White has a decade-long criminal record that includes six theft charges since 2008 and four DUIs since 2014, including subsequent charges of felony intimidation and attempted extortion filed in May for allegedly attempting to coerce a former male friend into falsely telling police he was driving during the most recent DUI incident, according to court documents.
Now, White is one of six Pitkin County District Court cases awaiting action from CMHIP, which is operated by the Colorado Department of Human Services Office of Behavioral Health. John Reno, 45, also required an extended continuance for his case during the Aug. 5 docket, pending a mental health evaluation from CMHIP.
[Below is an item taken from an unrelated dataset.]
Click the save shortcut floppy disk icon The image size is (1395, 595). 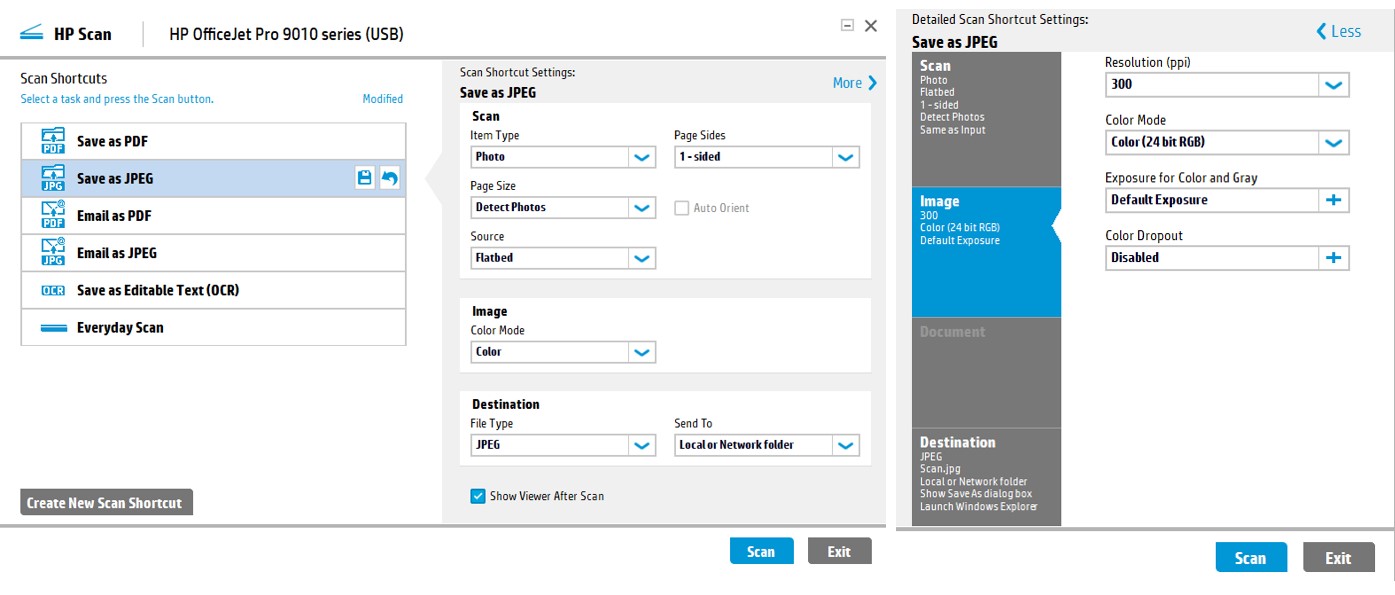[365, 178]
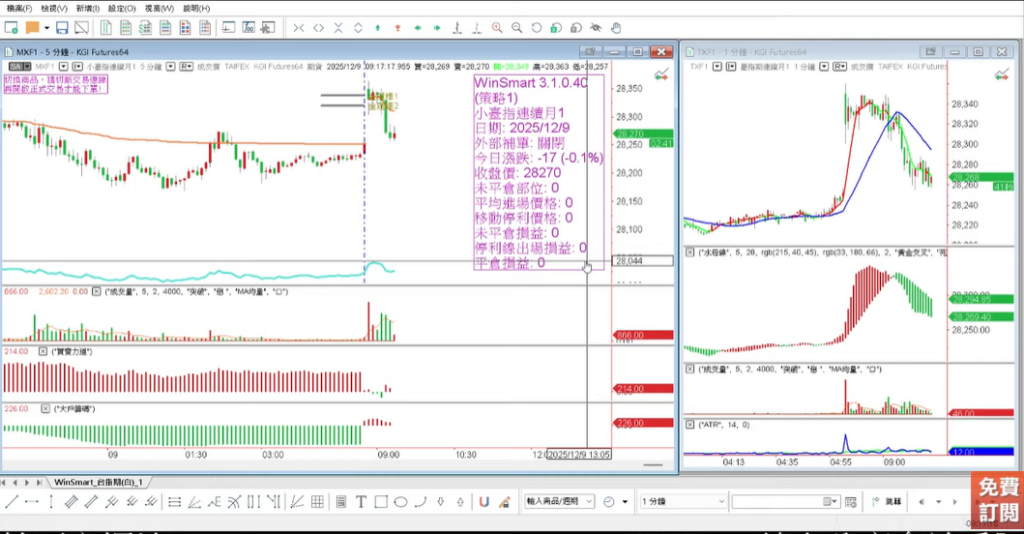Open the dropdown arrow next to orange folder
Image resolution: width=1024 pixels, height=534 pixels.
pos(47,28)
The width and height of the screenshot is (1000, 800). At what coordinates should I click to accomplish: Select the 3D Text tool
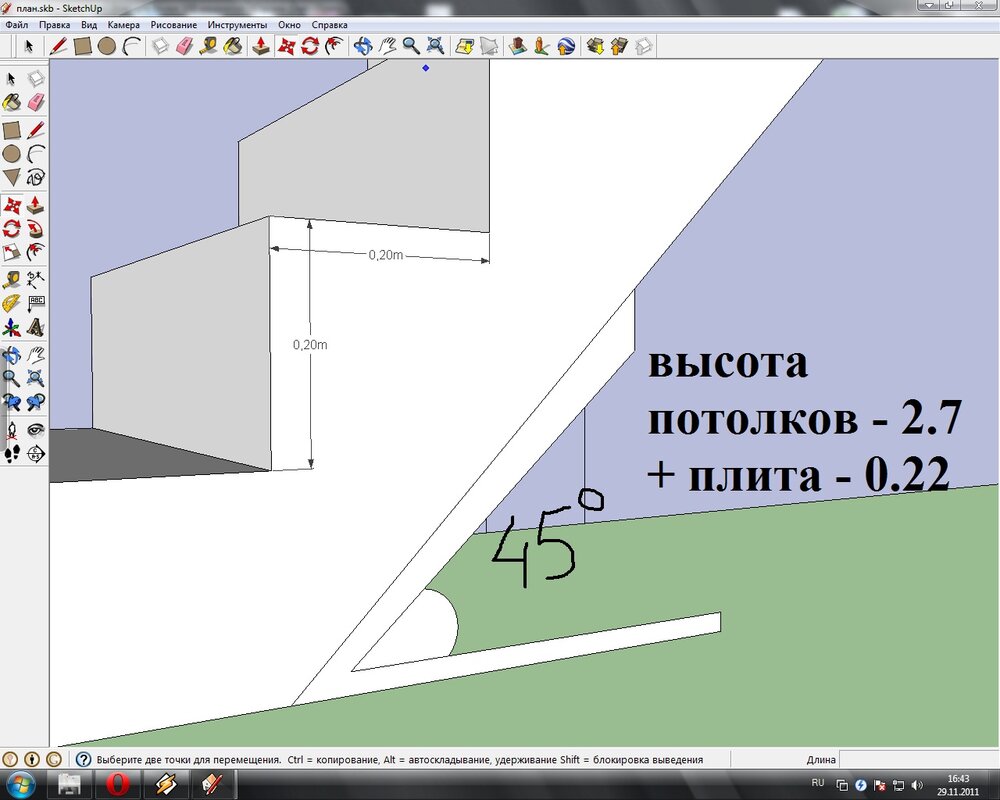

“He’s just been sitting in custody,” public defender Ashley Andrews told Seldin, noting that CMHIP had submitted a letter requesting an extension to perform the necessary evaluation. Reno is still an inmate at the Pitkin County Jail.
Seldin acknowledged his own experience with the Pueblo facility’s backlog and how it impacts local defendants.
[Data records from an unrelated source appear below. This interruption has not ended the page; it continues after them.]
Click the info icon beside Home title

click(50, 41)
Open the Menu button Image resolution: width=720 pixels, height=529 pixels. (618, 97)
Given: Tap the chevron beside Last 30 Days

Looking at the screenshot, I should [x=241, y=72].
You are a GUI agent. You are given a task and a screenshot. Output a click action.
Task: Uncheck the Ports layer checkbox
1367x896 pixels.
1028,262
“This is just anecdotally my understanding, but the situation is driven substantially by the federal court’s order in respect to competency evaluations. As a consequence, their limited resources, by virtue of the federal court order, are addressed first to competency caseload,” he said. “The consequence that I have observed in this courtroom is that sanity evaluations can take a very long time, indeed.”
In Reno’s case, the court received a letter from CMHIP July 31 requesting an extension until Oct. 28 for an evaluation.
The federal court order Seldin referenced is from 2015 that mandated nobody wait more than 28 days to be evaluated for competency and, after that and if appropriate, no more than 28 days to receive restoration treatment. A 2011 lawsuit filed by Disability Law Colorado claimed CMHIP and the CDHS violated detainees’ constitutional rights by inadvertently keeping them in jail instead of efficiently moving them to competency restoration treatment at the hospital. In March of this year, a consent decree between the parties was filed.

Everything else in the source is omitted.